研究課題/領域番号 |
16K13503
|
研究機関 | 北海道大学 |
研究代表者 |
河原 純一郎 北海道大学, 文学研究科, 准教授 (30322241)
|
研究分担者 |
宮崎 由樹 福山大学, 人間文化学部, 講師 (70600873)
|
研究期間 (年度) |
2016-04-01 – 2018-03-31
|
キーワード | 顔 / 注意 |
研究実績の概要 |
顔や他者の視線方向を知覚することによって,反射的に注意の移動が生じる。今年度は,顔や視線によって誘発される注意の効果について,注意捕捉課題を用いて,顔による課題非関連な注意捕捉が引き起こす認識不全の水準を調べた。課題非関連な顔画像であっても注意捕捉が起こること,意識的には顔であることが報告できなくても注意捕捉効果は頑健に起こることがわかった。さらに,空間手がかり課題を用いて,次の6つの課題に取り組んだ。(a)視線によって誘発される注意の効果の追試。 (b)矢印によって誘発される注意の効果との比較。 (c)視線刺激の数や視線刺激の大きさによる注意の効果の変化の記述。 (d) 矢印刺激の数や矢印刺激の大きさによる注意の効果の変化の記述。(e)指向性を持つ物体によって無自覚的に注意捕捉が生じるかの検証,(f)およびこの効果が生じる水準(検出,同定,定位,対象へのリーチング行動)の特定。実験の結果,視線によって誘発される注意の効果が再現され,矢印による効果と時間的特性が異なること,視線刺激の数に依存して注意の効果が変化すること,矢印刺激の数によっても注意の効果が変化することが明らかになった。また,顔パターンではなくても,指向性を持つ物体でも同様の注意捕捉効果を持つことがわかった。さらに,この効果はリーチング行動に限らず,検出,同定課題でも生じることがわかった。 その他,次の萌芽的成果も得ることができた。我々はしばしば雲の模様や壁の染みをヒトの顔として知覚する。この日常的な物体にヒトの顔を知覚する現象の心理的メカニズムを探索的に検証し,いくつかの心理特性の個人差と関連することが示された。
|
現在までの達成度 (区分) |
現在までの達成度 (区分)
2: おおむね順調に進展している
理由
視線刺激によって誘発される注意の効果が視線刺激の数によって修飾されることをはじめて実証した。この研究の成果は,近近の学会にて発表予定である。完全に課題非関連な顔による注意捕捉研究,Attention capture without awareness in a non-spatial selection taskはConsciousness and Cognition誌の 48巻(117-128)に刊行することができた。空間的探索事態での注意捕捉効果を示した実験結果は既に昨年度学会発表済みである。この内容を現在執筆中で,Experimental Psychology誌に投稿予定である。その他の萌芽的成果の一部は, International Congress of Psychology第31回にて学会発表した。また,査読つきの国際学術雑誌Japanese Psychological Research に採択され,2017年度に公刊予定である。
+ + +
課題の内容 —
顔や視線が引き起こす注意についての研究報告を、最後の文の後から書き継いでもらえますか。 この後に掲げる行は、この作業とは関係ありません。

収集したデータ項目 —
+ + +
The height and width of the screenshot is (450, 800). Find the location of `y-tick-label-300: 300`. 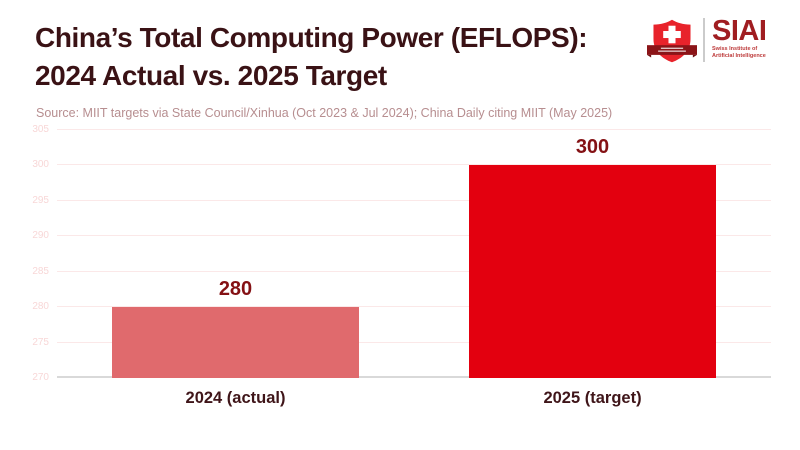

y-tick-label-300: 300 is located at coordinates (40, 165). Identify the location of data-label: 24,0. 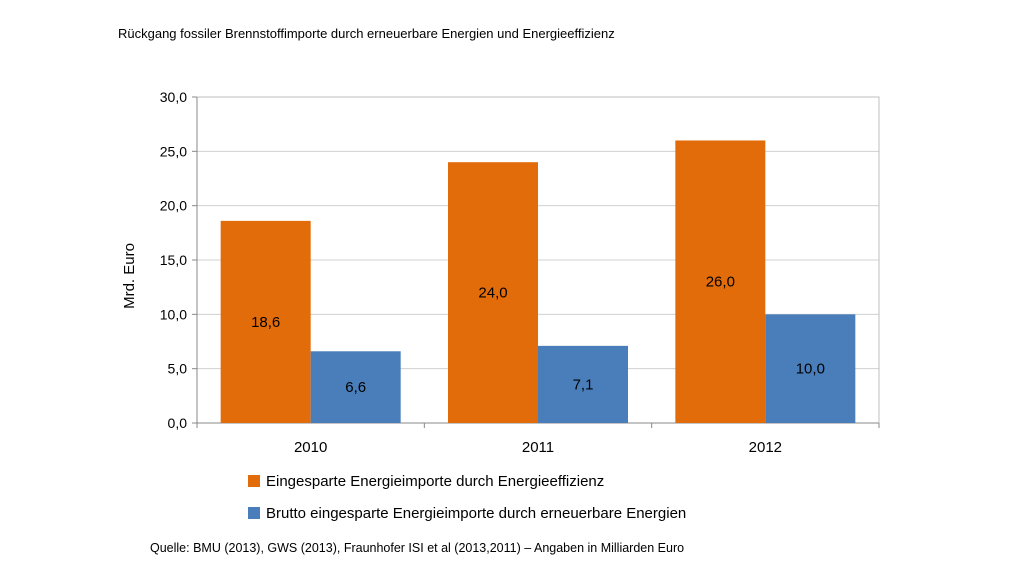
(492, 294).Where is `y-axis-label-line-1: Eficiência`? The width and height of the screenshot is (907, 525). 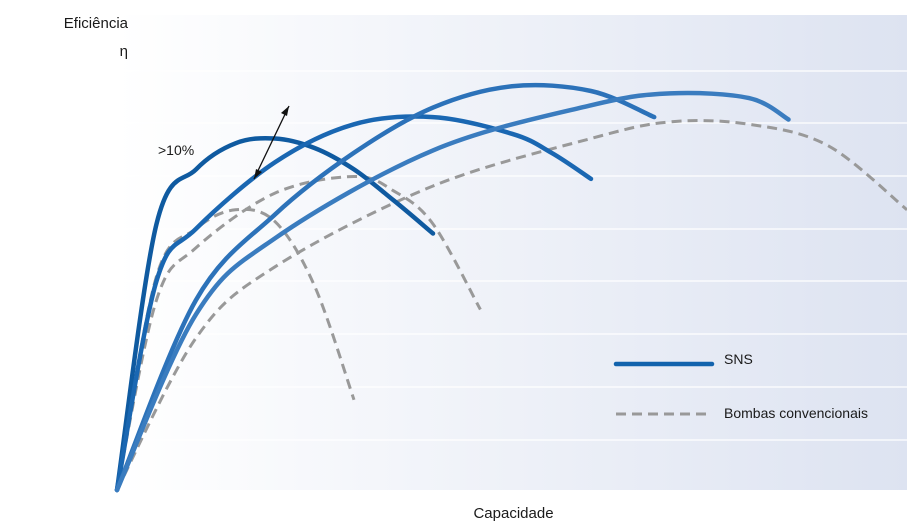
+ + +
解答 —
|
今後の研究の推進方策 |
2016年度の研究によって,視線や矢印によって誘発される注意の効果が,視線刺激の数や矢印刺激の数で変化することが示された。この効果をさらに検証するための追加実験を計画中である。指向性をもつ物体による注意捕捉・定位効果は本研究の結果,偶然発見されたものである。この効果が運動反応固有のものか,視覚認識全体に関わるものかなど,展開の可能性がある。この点を調べるためには,現在は手指によるポインティングを使った空間的定位課題としているが,指向する先に弁別すべき視対象をおいた弁別課題で実施すするか,単純検出課題の中に組み込む実験が必要だろう。 その他の萌芽的成果から,日常的な物体にヒトの顔を知覚する現象に認知スタイルの個人差が関係している可能性が示された。この点について,個人間の現象の生起の程度と認知スタイルの個人差の相関研究をオンラインで実施する。それと並行して,実験室にて,実験手続きで認知スタイルを操作することで,本現象がどのような影響を受けるか検証する。
|
次年度使用額が生じた理由 |
当該助成金が生じた状況は,物品費,旅費,人件費,謝金が想定したよりも多くかからなかったため。物品には,昨今の環境への配慮,消費電力の抑制を鑑みて装置の新規調達を見合わせたことによる。人件費のうち謝金が少なかったのは被験者の応募が少なかったことによる。一昨年とほぼ同規模で募集することで,一昨年度と同程度の被験者応募数があることを見込んだが,今年度は応募が少なかった。掲示する募集要項の様式を変えたことによるものかもしれない。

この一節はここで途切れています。